===== SUPPLIED RECORDS =====

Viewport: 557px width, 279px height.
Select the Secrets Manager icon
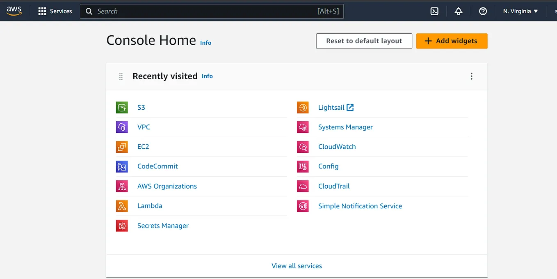[x=122, y=226]
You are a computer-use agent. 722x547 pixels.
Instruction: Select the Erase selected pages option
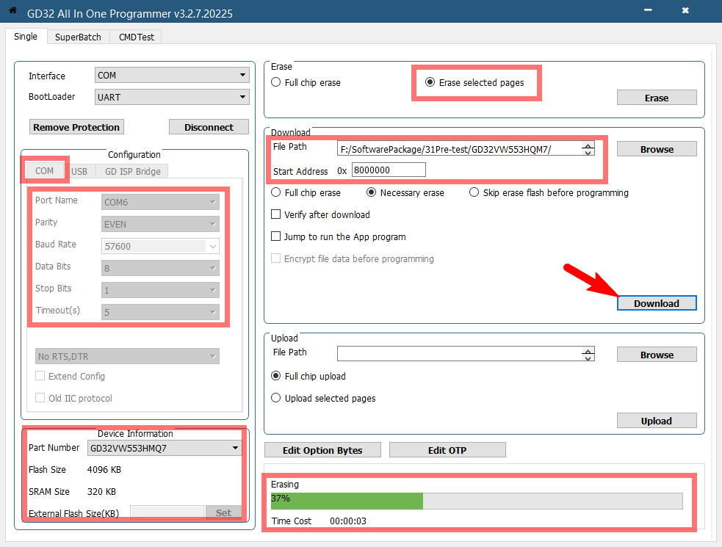pyautogui.click(x=430, y=83)
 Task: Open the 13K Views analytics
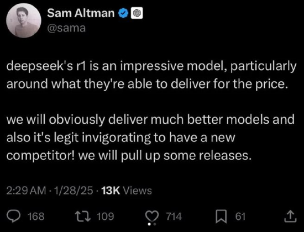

=====

## TASK BRIEF
Only the lines from the one containing "Instruction: Select the" through the end of the listing should be output, word for word and inclusive; keep pictures out.

## ANSWER FOR THE TASK
Instruction: Select the Erase selected pages option
pyautogui.click(x=430, y=83)
 Task: Open the 13K Views analytics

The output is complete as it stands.